Mr Stevens thinks this a poor consolation to the occupiers of large properties who will see their rateable values increase significantly from April 2017. Medium and small properties will see increases phased at a more gradual rate of 12.5% and 5%, respectively.

But, it’s the new ratings list that will motivate firms to appeal the assessment and, where clear factual errors exist relating to a property, ratepayers should contact their local valuation office as soon as possible.

New appeals process

Another aspect to the 2017 revaluation is the reform of the business rates appeal system.

The new procedure, called “check, challenge, appeal”, is designed to streamline the process and reduce the vast number of speculative appeals.

Secretary of state for communities Greg Clark commented: “For too long we’ve had an appeals system where backlogged cases – often caused by unscrupulous agents eyeing up a fast buck – have meant unnecessary costs and uncertainty for all involved.”

Check, challenge, appeal introduces three distinct stages:

  • Check. The ratepayer confirms the floor area, rent and specification of the property. The valuation officer (VO) reviews these facts and, if appropriate, amends the rateable value. A maximum penalty of £500 will apply if the ratepayer provides false information “carelessly, recklessly and knowingly”. This stage moves to challenge after 12 months.
  • Challenge. The ratepayer has four months to formally challenge the VO’s rateable value. The ratepayer must provide full supporting information, his or her valuation, comparable evidence and detailed reasons why the rateable value is wrong. Negotiations should take
    place before the VO issues its formal response. This stage could take up to 18 months and, if an agreement cannot be reached, the case is escalated to appeal.
  • Appeal. The ratepayer has four months to submit an appeal to the valuation tribunal. No further negotiations take place and only in exceptional circumstances can new evidence be introduced. A hearing fee of £300 will be charged.

The problem for ratepayers is the VOA is likely to require all information to be submitted online, and failure to comply with the procedures or timescales will result in the case being thrown out.

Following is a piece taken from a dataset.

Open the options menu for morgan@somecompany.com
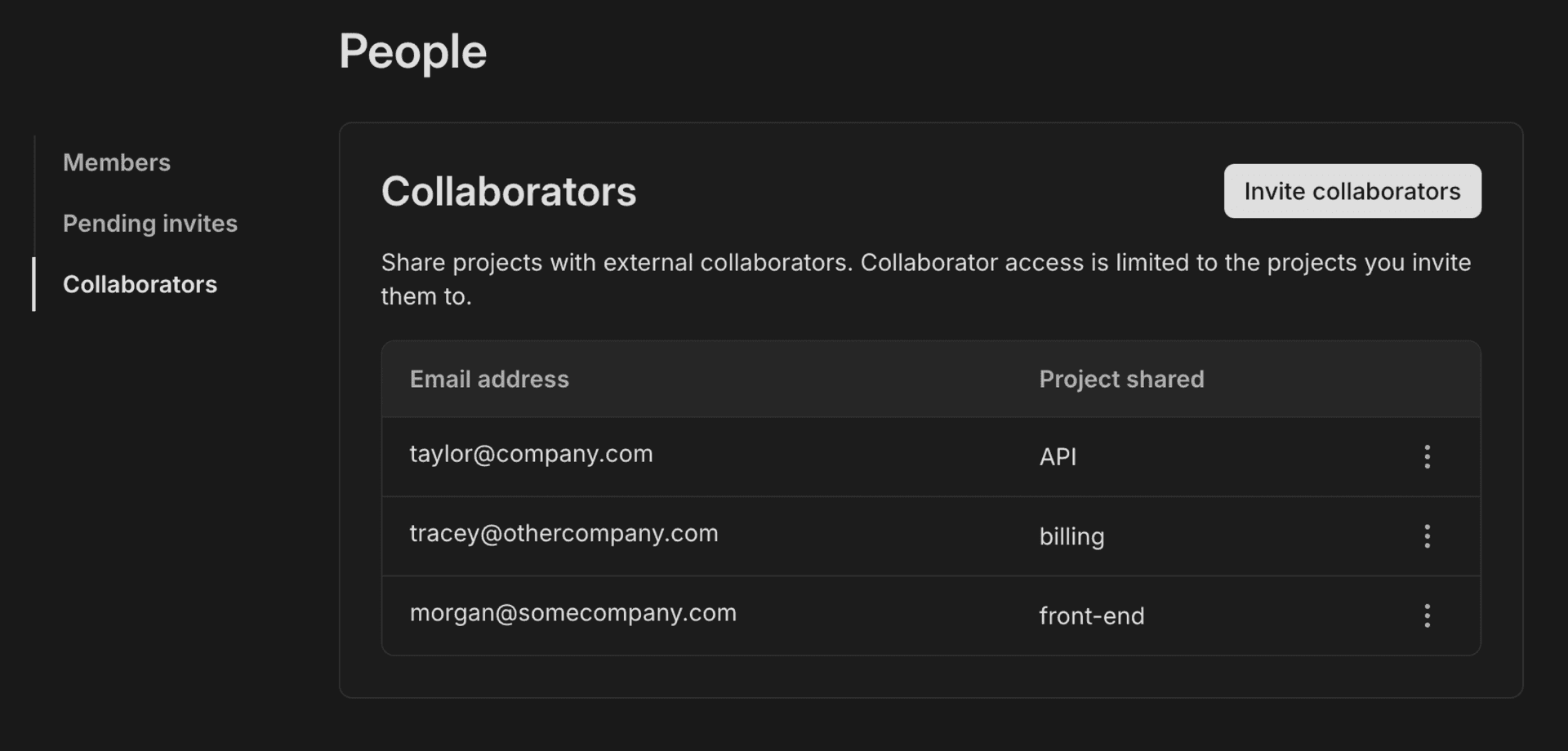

The process is likely to be onerous, said Mr Stevens. “While the new system is being introduced to improve transparency and to streamline the process, we are concerned about the increased burden on the ratepayer to supply details the VOA should already know, and the length of time it might take to agree a revised rateable value,” he said.

Seeking help to appeal…

There are enough stories of rogue advisors who promise the earth when it comes to appealing business rates, but who subsequently take the money and run.

The advice on choosing a ratings surveyor is simple, and the first step is to choose someone who is a chartered surveyor with professional qualifications. This means looking for the letters “MRICS” after his or her name, noting he or she should also be displaying the Royal Institution of Chatered Surveyors logo on his or her website. It makes senses to choose someone who is also a member of the Institute of Revenues and Rating Valuation, as well as the Rating Surveyors Association. Don’t go with an advisor who doesn’t meet these standards.

Next, you need to look for a surveyor with experience in pursuing ratings appeals related to your type of business (a veterinary practice), the property type you occupy and your locality. Quite simply, valuing a practice in a small town will be very different from a warehouse on the outskirts of a city. If the agent cannot demonstrate experience relevant to your particular property, don’t instruct him or her to represent you.

The third point to consider, assuming the surveyor you want to engage meets the above criteria and is not a sole trader, is who in the company will actually deal with your appeal. More often than not, you will initially speak to a director with the experience as the firm seeks to win your business. However, he or she may not actually deal with your appeal. Ask if he or she will be delegating to a junior or even a trainee.

Lastly, don’t engage anyone without seeking a reference from other clients. You need to check on experience, service quality and results. Remember – you only have one chance to win an appeal.